Alıştırma
Aşağıdaki kadın düşmanlığı konulu yazının son cümlesinden sonra gelen bölümü lütfen siz tamamlayın.

Gösterilen metin
■ ■ ■ ■

Kadınlara karşı duyulan soğukluk, antipati veya abartılı düşmanlıktır Mizojini. Fakat biz bugün bunun bilimsel yönünden çok, toplumsal ve bireysel yönünü konuşacağız. Kadın düşmanlığı travmalar ya da doğuştan gelen bir ruhsal bozukluk sonucu oluştuğu kadar toplumsaldır da. Ünlü yazarların kullandığı “Kadının en büyük düşmanı kadındır” sözü, maalesef yanılgıdan ibaret değil. Kadının hayata bir sıfır yenik başlaması, ataerkil bir toplumda kadın olarak dünyaya gelmekken; üzerine ananelerle yetiştirilmek zorunda kalmasıdır. Anneler, babalar ve aile bireyleri kadını, her şeyden korunmak zorundaymış gibi yasak ve kısıtlamalarla büyütüp, erkek evlatları yücelterek ve her türlü cinsel ve sosyal etkinlikte serbest bırakarak ayrımcı tutumlarıyla köşeye kıstırıp, kadınlık bilincinin oluşmasını engeller.
Ergenlik ve gençlik çağında, bedenini yabancı erkeklerden koruyarak geçiren kadının görevleri saymakla bitmez. Evde her türlü temizlik ve yemek işinde başarılı olması gerekir. Zira evlenecektir ve kocasına güzel yemek yapmak zorundadır. Güzel yemek yapmazsa eş, anne yemeklerinin özlemiyle tantana çıkarır. Çünkü bu zihniyete göre kadınlar, dünyaya ailelerin ve erkeklerinin arkasını toplamaya ve çocuk büyütmeye gelmiştir. Kadının ve erkeğin yetiştirilmesinde en önemli etken anneyken nedense bu hiç akla gelmemiştir. Erkek evladını kadınlara saygılı ve şiddet karşıtı bireyler olarak yetiştirmeyen ve kızlarını evden bir an önce kırmızı kuşakla telli duvaklı çıkarmaya çalışan anneler, bugün ruh hastası adamlar yüzünden katledilen kadınların arkasından ağlıyor, çok ilginç. Çocuk eğitiminden bihaber yaşayan ailelerin, müthiş erkek evlat seviciliği, sayısız kadını kurban ettiği gibi caydırıcı cezaların milyonda bir uygulanması bu sayıyı her geçen gün arttırıyor. Ünlü düşünürlerin dahi, mesela Rousseau’nun, bu konularda ilginç fikirleri, birtakım insanları zamanında yanlış yetiştirmeye sürükledi. “Çocuklarını süsleyin püsleyin, ama dövmeyi de ihmal etmeyin.” gibisinden birtakım sözler, kadınların yüzyıllar boyunca güzel bir biblo ve yatak etkinliği objesi haline gelmesine sebep olmuştur. Kimi feminist yazarlar bile kadını ulaşılması gereken bir cevher olarak sunar. Oysa bunların hiçbir mantığı yok.

■ ■ ■ ■

Ham veriler

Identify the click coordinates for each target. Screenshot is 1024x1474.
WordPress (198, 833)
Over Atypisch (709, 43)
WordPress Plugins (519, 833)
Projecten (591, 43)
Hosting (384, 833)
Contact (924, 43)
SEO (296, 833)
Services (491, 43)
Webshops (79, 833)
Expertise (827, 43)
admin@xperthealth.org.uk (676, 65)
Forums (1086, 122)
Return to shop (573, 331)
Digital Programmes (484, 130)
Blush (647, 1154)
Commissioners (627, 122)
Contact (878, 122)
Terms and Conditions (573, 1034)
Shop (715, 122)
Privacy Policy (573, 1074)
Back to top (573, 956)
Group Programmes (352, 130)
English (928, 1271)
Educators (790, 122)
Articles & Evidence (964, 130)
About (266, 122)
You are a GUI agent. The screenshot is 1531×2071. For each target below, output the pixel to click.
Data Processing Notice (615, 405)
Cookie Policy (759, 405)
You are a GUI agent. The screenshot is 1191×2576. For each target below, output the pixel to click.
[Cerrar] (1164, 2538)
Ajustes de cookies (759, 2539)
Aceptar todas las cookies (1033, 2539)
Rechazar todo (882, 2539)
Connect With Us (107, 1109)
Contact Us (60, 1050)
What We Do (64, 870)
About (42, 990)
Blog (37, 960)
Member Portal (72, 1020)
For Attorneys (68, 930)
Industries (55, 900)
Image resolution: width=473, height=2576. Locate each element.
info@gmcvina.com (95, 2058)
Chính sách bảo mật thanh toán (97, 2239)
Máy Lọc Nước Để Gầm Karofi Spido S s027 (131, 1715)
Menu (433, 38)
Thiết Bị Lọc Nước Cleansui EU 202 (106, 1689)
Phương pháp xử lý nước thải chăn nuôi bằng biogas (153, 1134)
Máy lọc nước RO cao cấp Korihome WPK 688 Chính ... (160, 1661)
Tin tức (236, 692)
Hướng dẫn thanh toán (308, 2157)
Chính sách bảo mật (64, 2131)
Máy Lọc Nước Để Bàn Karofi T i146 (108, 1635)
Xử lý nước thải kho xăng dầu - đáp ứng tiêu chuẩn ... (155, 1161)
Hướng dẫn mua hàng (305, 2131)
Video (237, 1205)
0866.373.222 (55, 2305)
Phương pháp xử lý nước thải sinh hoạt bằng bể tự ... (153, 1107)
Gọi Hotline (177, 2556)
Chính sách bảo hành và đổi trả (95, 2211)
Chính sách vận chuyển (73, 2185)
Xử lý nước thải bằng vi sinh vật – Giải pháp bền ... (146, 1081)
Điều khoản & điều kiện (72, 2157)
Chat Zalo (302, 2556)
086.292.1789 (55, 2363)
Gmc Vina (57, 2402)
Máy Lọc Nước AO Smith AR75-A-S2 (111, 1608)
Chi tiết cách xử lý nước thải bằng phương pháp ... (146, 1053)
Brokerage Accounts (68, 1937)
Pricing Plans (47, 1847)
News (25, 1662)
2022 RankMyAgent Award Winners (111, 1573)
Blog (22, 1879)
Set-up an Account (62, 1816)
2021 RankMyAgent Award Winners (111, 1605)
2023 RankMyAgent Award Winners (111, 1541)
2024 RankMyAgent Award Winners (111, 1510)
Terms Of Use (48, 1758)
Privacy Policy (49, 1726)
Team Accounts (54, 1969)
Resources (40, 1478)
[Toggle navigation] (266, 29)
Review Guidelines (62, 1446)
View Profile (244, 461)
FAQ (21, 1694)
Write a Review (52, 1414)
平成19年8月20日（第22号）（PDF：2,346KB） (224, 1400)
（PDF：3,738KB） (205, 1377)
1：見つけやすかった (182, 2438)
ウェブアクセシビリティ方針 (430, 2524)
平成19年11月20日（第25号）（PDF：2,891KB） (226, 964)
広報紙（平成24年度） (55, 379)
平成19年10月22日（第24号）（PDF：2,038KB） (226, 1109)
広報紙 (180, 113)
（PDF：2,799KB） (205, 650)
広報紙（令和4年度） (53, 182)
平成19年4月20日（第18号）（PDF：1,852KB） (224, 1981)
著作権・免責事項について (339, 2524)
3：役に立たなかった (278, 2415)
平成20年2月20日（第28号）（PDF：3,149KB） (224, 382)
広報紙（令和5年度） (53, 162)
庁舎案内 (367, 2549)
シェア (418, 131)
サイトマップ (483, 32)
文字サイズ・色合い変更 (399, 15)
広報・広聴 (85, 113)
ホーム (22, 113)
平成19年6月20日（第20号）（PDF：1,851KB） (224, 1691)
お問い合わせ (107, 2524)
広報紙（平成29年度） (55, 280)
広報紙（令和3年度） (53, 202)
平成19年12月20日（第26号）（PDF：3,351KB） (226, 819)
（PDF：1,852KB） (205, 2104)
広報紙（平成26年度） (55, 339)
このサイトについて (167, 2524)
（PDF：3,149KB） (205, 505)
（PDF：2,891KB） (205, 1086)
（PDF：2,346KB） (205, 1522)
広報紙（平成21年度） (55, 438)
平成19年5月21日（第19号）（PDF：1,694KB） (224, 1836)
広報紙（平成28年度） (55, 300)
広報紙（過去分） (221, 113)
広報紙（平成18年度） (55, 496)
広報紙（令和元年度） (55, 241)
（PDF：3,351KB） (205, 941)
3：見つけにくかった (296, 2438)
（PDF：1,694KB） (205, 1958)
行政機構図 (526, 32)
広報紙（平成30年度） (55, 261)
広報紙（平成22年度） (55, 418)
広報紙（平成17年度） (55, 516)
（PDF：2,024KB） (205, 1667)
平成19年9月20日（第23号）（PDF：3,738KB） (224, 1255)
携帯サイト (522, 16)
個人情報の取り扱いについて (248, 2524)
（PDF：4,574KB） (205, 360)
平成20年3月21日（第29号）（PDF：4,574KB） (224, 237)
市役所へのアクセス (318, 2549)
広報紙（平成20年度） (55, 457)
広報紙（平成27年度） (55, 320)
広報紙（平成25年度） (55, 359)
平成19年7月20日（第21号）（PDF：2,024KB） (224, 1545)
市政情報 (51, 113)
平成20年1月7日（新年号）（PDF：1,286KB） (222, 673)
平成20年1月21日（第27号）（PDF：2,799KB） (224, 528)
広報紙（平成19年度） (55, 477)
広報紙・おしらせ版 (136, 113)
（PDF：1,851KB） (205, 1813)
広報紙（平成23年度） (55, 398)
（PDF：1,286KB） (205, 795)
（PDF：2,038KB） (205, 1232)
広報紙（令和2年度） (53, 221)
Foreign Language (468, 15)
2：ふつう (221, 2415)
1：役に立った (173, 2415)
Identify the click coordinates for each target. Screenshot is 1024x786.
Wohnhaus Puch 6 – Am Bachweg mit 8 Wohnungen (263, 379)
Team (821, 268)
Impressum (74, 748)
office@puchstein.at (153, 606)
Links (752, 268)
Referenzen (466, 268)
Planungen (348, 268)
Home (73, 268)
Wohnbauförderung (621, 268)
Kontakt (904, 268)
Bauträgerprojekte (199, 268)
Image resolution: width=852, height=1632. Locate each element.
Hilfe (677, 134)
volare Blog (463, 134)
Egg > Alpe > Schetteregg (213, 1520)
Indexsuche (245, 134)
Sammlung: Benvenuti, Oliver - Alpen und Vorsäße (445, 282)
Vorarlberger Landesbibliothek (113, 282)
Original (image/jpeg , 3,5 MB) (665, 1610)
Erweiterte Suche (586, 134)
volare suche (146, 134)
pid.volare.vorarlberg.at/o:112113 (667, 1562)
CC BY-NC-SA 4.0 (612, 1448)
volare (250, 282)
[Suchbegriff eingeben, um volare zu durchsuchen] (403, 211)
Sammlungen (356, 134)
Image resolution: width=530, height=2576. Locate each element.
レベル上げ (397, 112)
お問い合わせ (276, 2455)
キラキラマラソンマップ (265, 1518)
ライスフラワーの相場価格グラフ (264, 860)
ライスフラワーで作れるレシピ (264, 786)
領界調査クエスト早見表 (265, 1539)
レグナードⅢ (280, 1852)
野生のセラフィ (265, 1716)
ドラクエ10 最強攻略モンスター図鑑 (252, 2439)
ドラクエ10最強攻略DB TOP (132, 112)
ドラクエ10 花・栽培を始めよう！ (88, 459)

■ ■ ■ ■

Alıştırmanın yanıtı
Kadın ne güzel bir biblo, ne cinsel bir obje, ne kısıtlanması gereken bir günahkârın yani Havva’nın temsilcisi, ne de ulaşılması gereken bir nimettir. Kadın her şeyden önce bir insandır. Bireydir. Eşit eğitime, maaşa, taciz edilmeden özgürce yaşamaya ve çalışmaya, aynı derecede miras almaya, istismar edilince adil işlemlere hakkı vardır, olmak zorundadır diye düşünüyorum. Yüzyıllar öncesinden gelen bir “histerik” ve “zekası yetmez” yakıştırması, hâlâ kadınların üzerine yapıştırılmaya çalışılıyor. Hâlâ kadınlar kıyafetleri ve yaşam biçimleriyle yadırganıyor. Hala kadının düşmanları artış gösteriyor.
Kadının kadın düşmanları, patron düşmanları da bitmiyor. Bana dokunmayan yılan bin yaşasıncı, pembe çay kokulu kadınlar, destek olması gerektiği yerde köstek oluyor hemcinslerine. İnsanın kılık kıyafetini ve yaşama şeklini eleştirme hakkı önce erkeklere sonra da diğer kadınlara verilmiş gibi ağzı olan konuşuyor. Destek vermek için ise katliam bekleniyor sanki. Kadına önce ailesi sonra hemcinsleri destek çıkmazsa kim çıkacak? Birbirilerine psikolojik baskı uygulayan, bir başka kadını haddi olmadan eleştiren sözde feministler mi? Bir zamanlar kadın kadına, saç baş kavgaya tutuşup karakter ve ahlak kavramını, kirli çamaşırları döke saça yerle bir eden tanınmış kişiler mi?
Sonuç olarak, suça meyilli kişileri ruh sağlığına ya da cezaevine kapatmayıp sokaklara salarsak, hemcinslerimizin hayatına acımasızca burnumuzu sokup desteklemezsek, annelerin erkek evlatları eşitsizlikle pohpohlaması bitmezse, ailelere çocuk eğitimi gibi birtakım eğitimler verilmezse, biz daha çok ağlarız. Kadınlar ve siz erkekler, lütfen toparlanın ve kendinize gelin. Yaşadığınız sürece, her canlının yaşam hakkına saygı duymak zorundasınız. Lütfen önce insanı, kadını, hayvanları ve en çok da kendinizi sevin. Sevin ki kimsenin ne sevgisine ne de korumasına ihtiyacınız olmasın. Sevgilerle.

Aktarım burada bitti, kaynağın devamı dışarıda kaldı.